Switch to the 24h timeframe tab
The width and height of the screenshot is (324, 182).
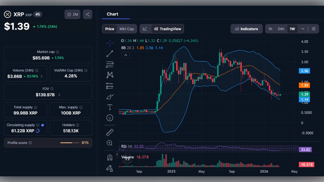pos(281,29)
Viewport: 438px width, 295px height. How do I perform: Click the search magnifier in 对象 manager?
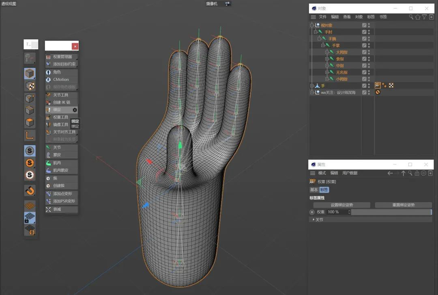[x=411, y=17]
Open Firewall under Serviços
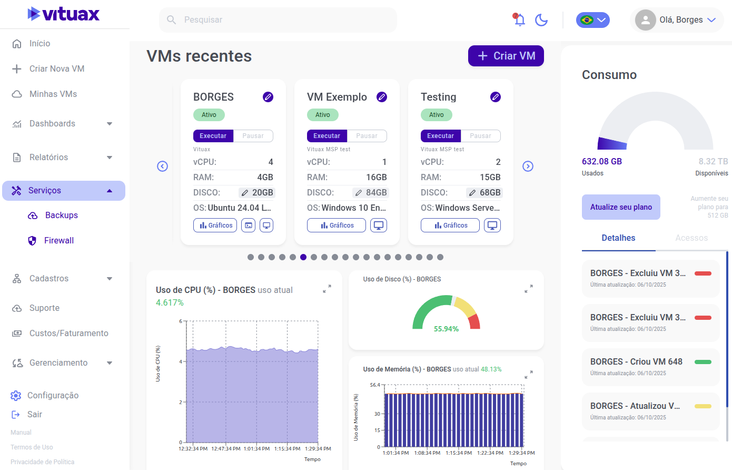The width and height of the screenshot is (732, 470). coord(58,241)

....................

→ What the task asks: All of the entries above are to be transcribed word for word, with no pictures included.

→ Response to this exercise:
Switch to the 24h timeframe tab
The width and height of the screenshot is (324, 182).
pos(281,29)
Viewport: 438px width, 295px height. How do I perform: Click the search magnifier in 对象 manager?
[x=411, y=17]
Open Firewall under Serviços
The width and height of the screenshot is (732, 470). coord(58,241)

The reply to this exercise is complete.